* _Work instructions_: The range runs from the line containing "Image resolution: width=701" to the last line of the entries. Copy that range exactly, omitting pictures.

* _Data_:
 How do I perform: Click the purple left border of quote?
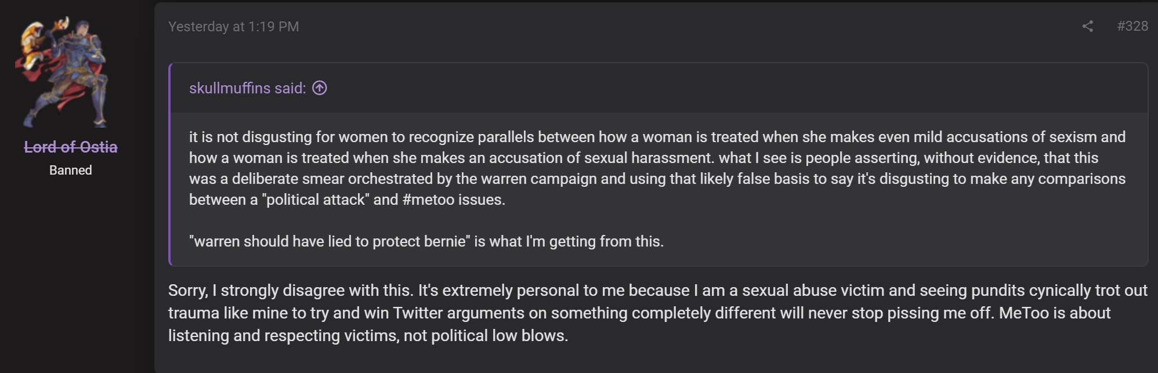click(170, 164)
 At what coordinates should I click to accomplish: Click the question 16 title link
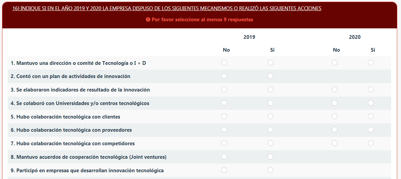(x=167, y=8)
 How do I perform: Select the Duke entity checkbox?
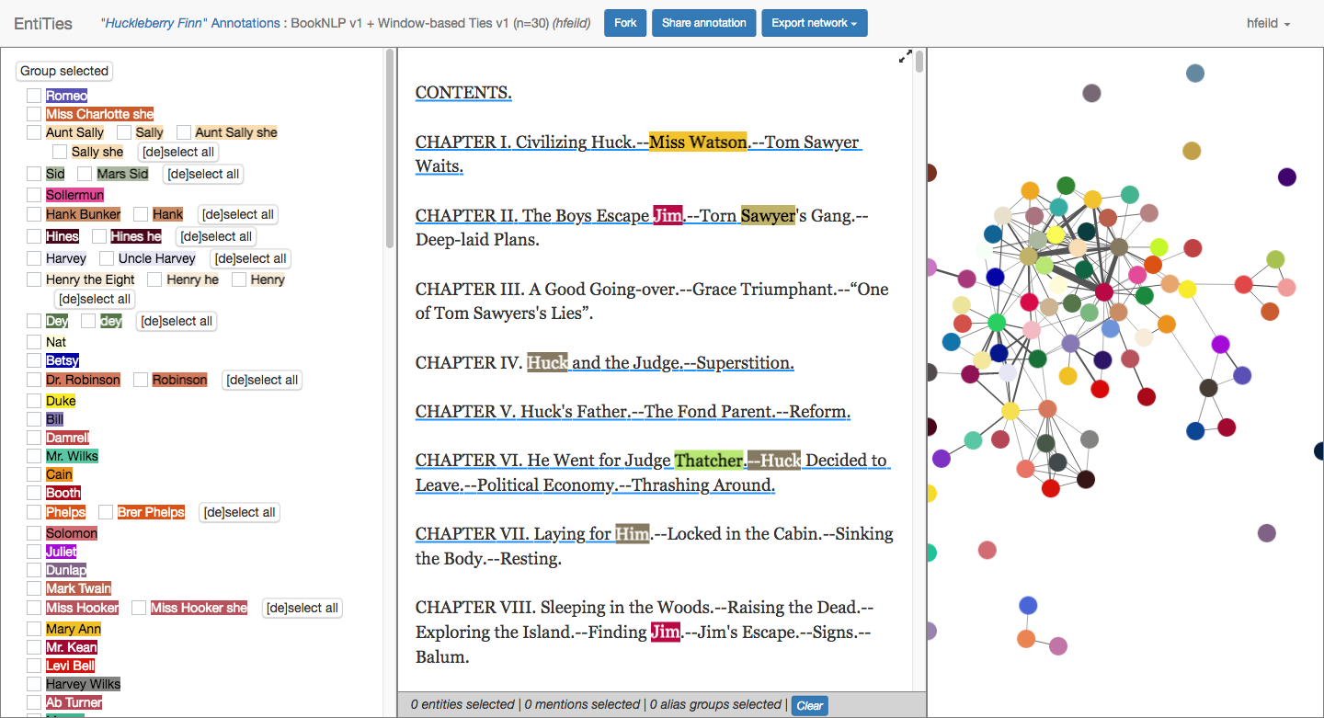click(x=34, y=401)
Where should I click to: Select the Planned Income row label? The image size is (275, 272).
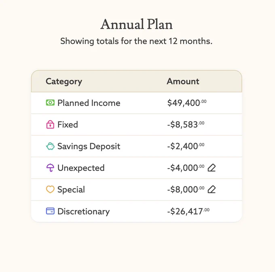tap(89, 103)
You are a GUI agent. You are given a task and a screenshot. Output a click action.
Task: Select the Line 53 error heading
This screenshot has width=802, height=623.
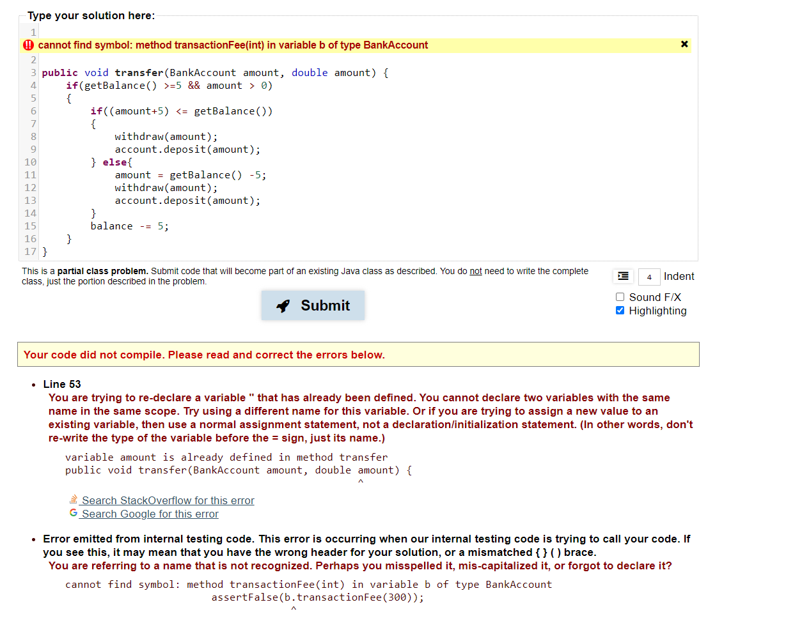pos(62,384)
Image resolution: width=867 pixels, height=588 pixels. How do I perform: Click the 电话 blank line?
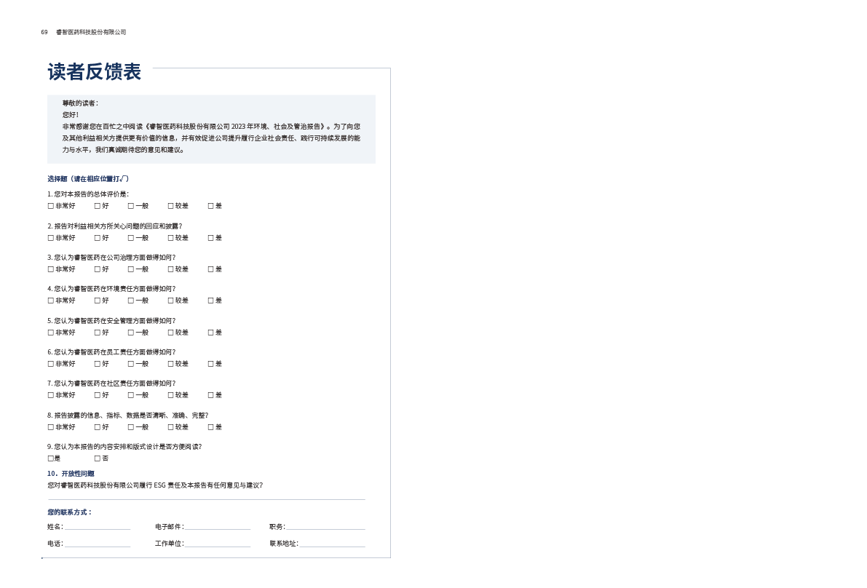pos(98,544)
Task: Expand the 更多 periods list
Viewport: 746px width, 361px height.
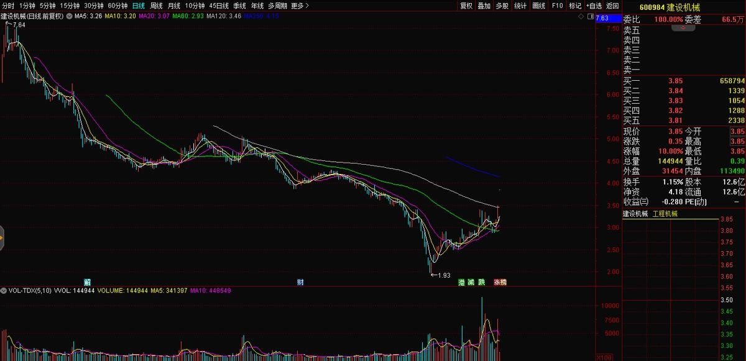Action: coord(300,6)
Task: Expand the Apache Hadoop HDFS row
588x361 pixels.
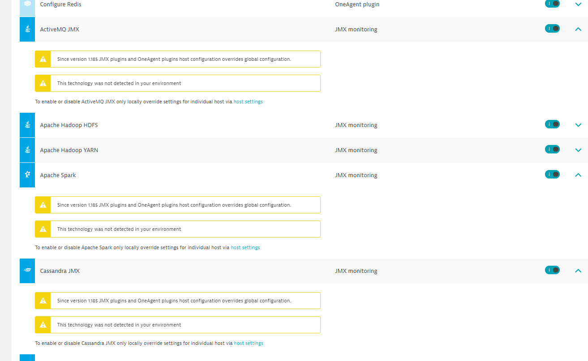Action: pyautogui.click(x=578, y=125)
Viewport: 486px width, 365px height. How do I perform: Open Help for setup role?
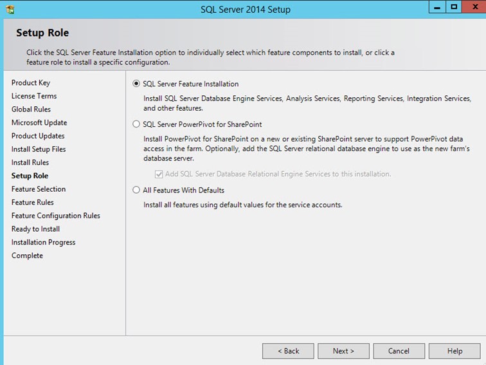(455, 351)
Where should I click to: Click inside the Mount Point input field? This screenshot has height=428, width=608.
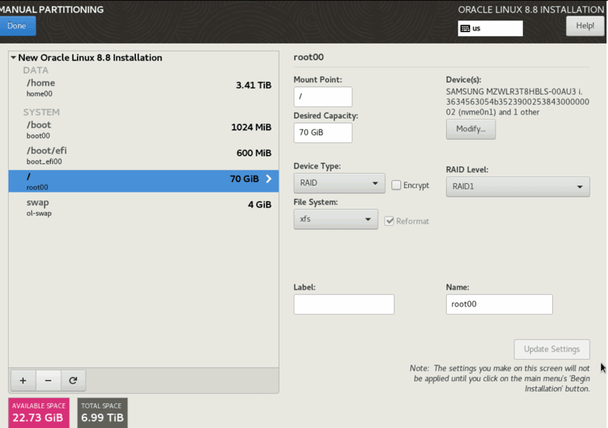[x=323, y=96]
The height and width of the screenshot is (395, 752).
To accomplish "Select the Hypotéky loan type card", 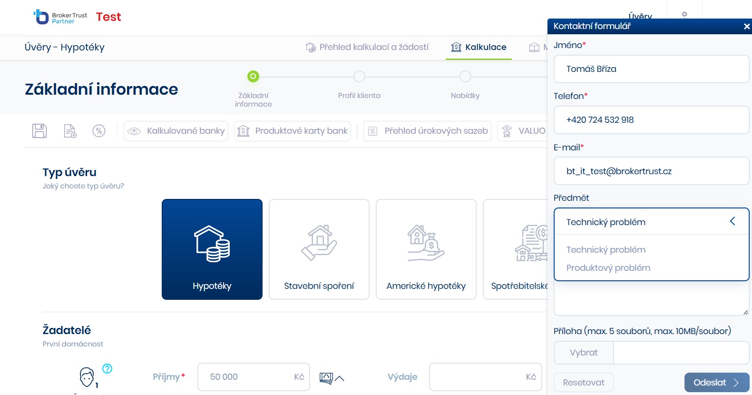I will click(212, 249).
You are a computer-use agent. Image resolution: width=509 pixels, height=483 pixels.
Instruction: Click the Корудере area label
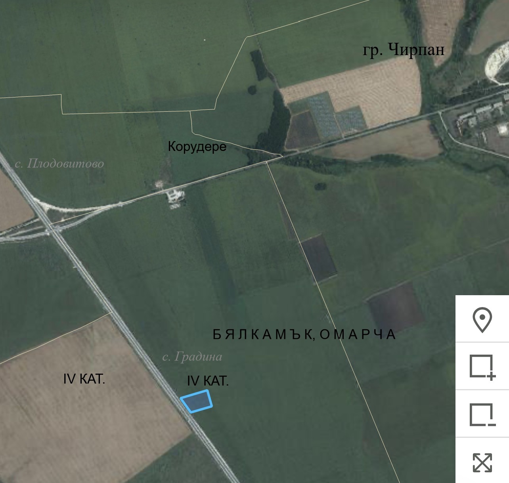click(x=197, y=146)
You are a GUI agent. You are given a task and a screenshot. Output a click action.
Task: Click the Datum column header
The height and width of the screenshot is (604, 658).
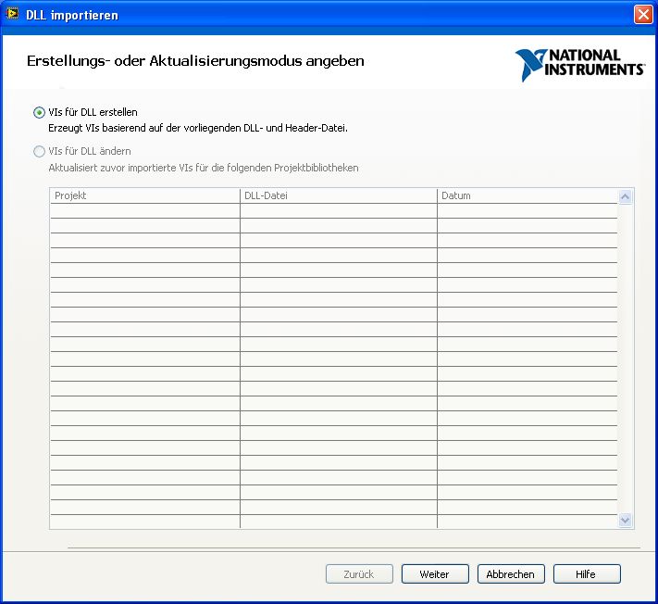click(527, 195)
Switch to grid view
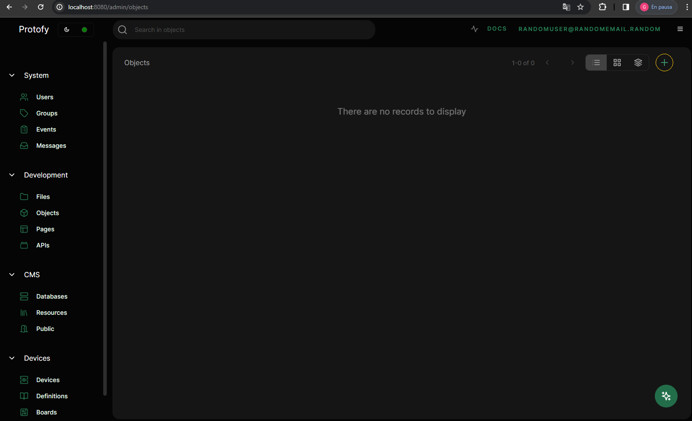 point(617,63)
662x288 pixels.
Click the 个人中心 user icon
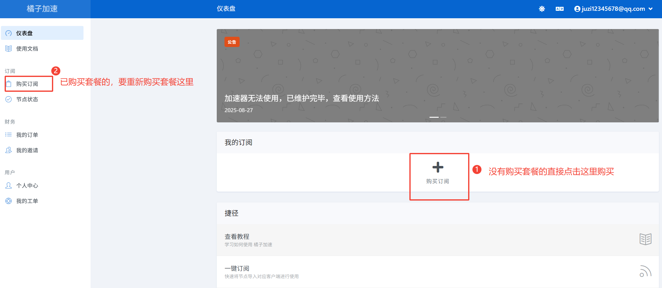pyautogui.click(x=9, y=185)
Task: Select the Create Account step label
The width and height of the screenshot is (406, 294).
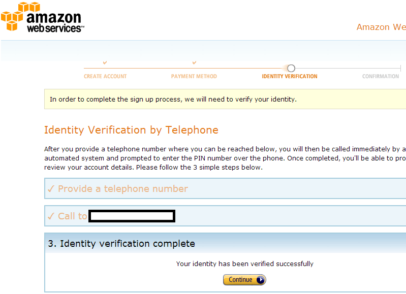Action: [105, 77]
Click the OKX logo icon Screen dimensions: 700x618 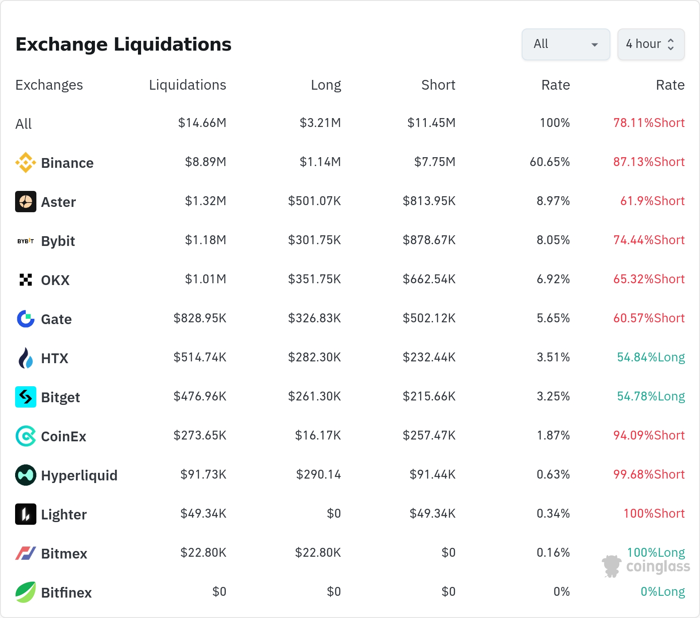tap(26, 280)
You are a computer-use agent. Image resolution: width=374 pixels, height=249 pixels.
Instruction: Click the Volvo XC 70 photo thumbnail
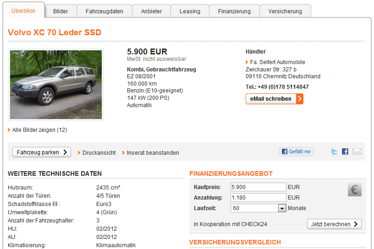(x=56, y=85)
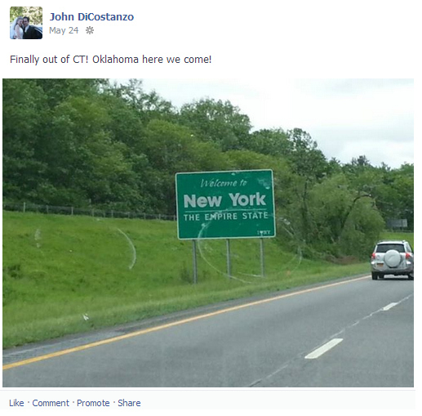Click the metal sign support posts
Image resolution: width=422 pixels, height=416 pixels.
(x=229, y=259)
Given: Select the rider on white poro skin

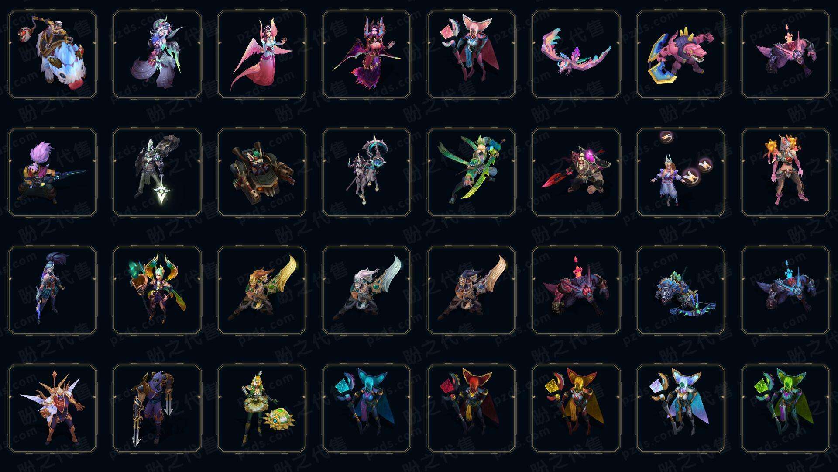Looking at the screenshot, I should tap(52, 55).
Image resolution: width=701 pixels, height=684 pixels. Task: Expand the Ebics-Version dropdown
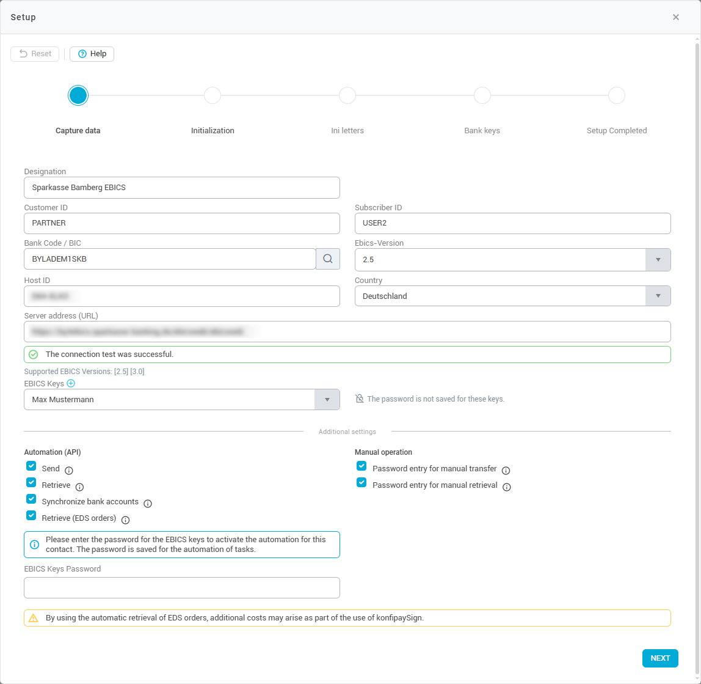(x=658, y=260)
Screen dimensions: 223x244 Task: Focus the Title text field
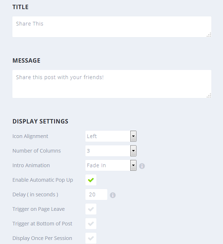pos(112,27)
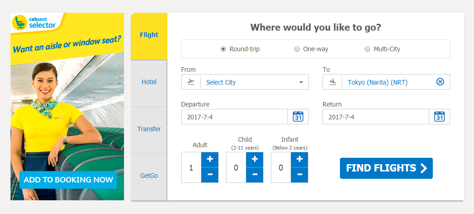Go to the GetGo tab
The width and height of the screenshot is (474, 214).
[149, 176]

* _The answer_:
Image resolution: width=701 pixels, height=684 pixels. Task: Expand the Ebics-Version dropdown
(x=658, y=260)
Screen dimensions: 223x244 Task: Focus the Title text field
pos(112,27)
Go to the GetGo tab
The width and height of the screenshot is (474, 214).
[149, 176]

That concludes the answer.